ARTICLE:

Valley News Staff Writer
Published: 10/18/2016 12:07:04 AM
Modified: 10/18/2016 10:34:31 AM

West Lebanon — Pomfret Republican Scott Milne, who is challenging U.S. Sen. Patrick Leahy, D-Vt., is asking Vermont voters to set aside his affiliation with the Republican Party for a moment, and consider instead his policy positions, many of which are more in line with Vermont’s liberal voter base than the GOP national platform.

Milne, a travel executive who often works out of his company’s West Lebanon branch, favors holding immediate hearings on President Obama’s Supreme Court nomination of Merrick Garland. He supports the Affordable Care Act and abortion rights. And his comments on Obama, which included “I’m generally supportive. Overall I give him good grades,” were kinder than his comments on Donald Trump, of whom he said: “The thing that bothered me the most was when he pretended he didn’t know who David Duke and the KKK were. I’ve been very clear that I’m not supporting Trump all along.”

Milne, who spoke to Valley News editors and reporters on Monday, appealed for votes by loosely quoting Ed Koch, the former New York City mayor.

“If you agree with me 70 percent of the time, please consider voting for me,” he said. “And if you agree with me 100 percent of the time, please consider seeing a psychiatrist.”

Faced with a deeply entrenched and well-funded opponent, Milne is casting himself as a Washington outsider who can provide a voice of moderation in the Senate at a time when extreme partisanship has led to an often-painful gridlock.

“In a closely divided United States Senate, if you have five centrists, whether they’re New England Republicans … or conservative Democrats, we can change the United States Senate. … I’ll be in the middle and relatively alone there,” he said.

Milne attacked Leahy, who has served in the Senate for 42 years, as beholden to special interests, though he didn’t cite any particular act of wrongdoing on Leahy’s part.

“Saying that there’s a direct tie between him and a donation and a special interest vote, I think is an indictable offense, so I’m not saying that. I’m saying the system is completely corrupt. It’s ruining our country. And he’s the poster child for what’s gone wrong. He’s one of the most active participants in it,” he said.

By contrast, Milne pointed to his own shoestring campaign budget, which is at least partly a result of holding himself to a higher standard when it comes to campaign funding.

[Entries for locating words and elements]

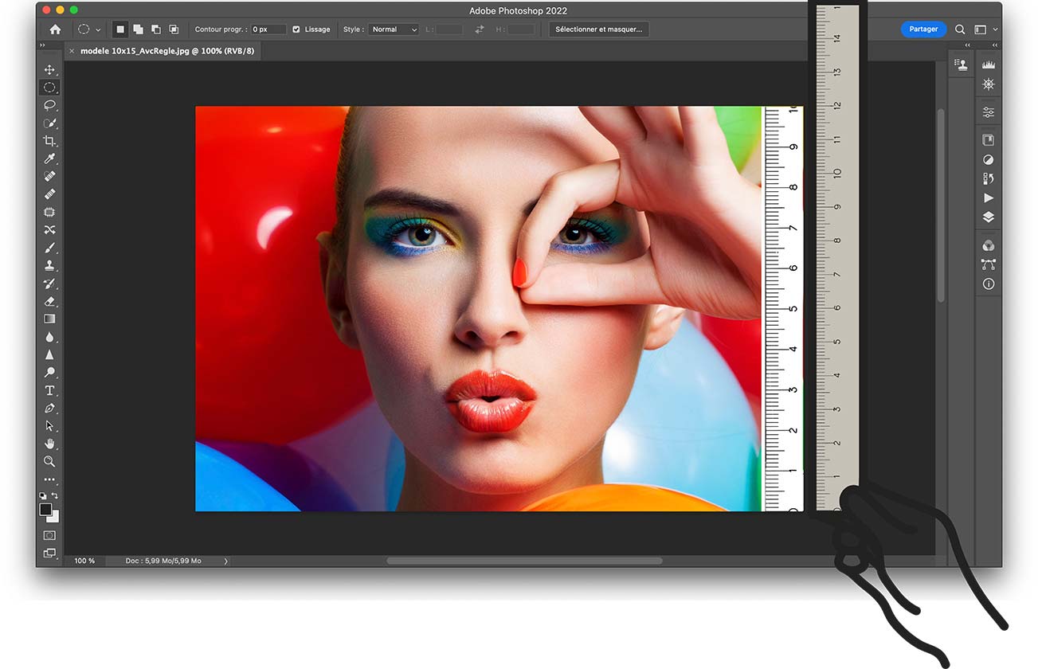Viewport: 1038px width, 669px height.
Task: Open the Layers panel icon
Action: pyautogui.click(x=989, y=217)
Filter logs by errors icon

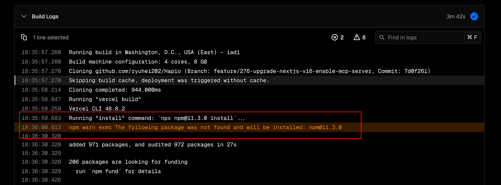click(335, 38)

WHAT TO WORK ON:
(1) List every person named in the article about Scott Milne's Senate race.
(2) From the article about Scott Milne's Senate race, reproduce the passage that begins at the words "Faced with a" and stops after the words "on Leahy’s part.".

THE ANSWERS:
(1) Scott Milne, Patrick Leahy, Obama, Merrick Garland, Donald Trump, David Duke, Ed Koch

(2)
Faced with a deeply entrenched and well-funded opponent, Milne is casting himself as a Washington outsider who can provide a voice of moderation in the Senate at a time when extreme partisanship has led to an often-painful gridlock.

“In a closely divided United States Senate, if you have five centrists, whether they’re New England Republicans … or conservative Democrats, we can change the United States Senate. … I’ll be in the middle and relatively alone there,” he said.

Milne attacked Leahy, who has served in the Senate for 42 years, as beholden to special interests, though he didn’t cite any particular act of wrongdoing on Leahy’s part.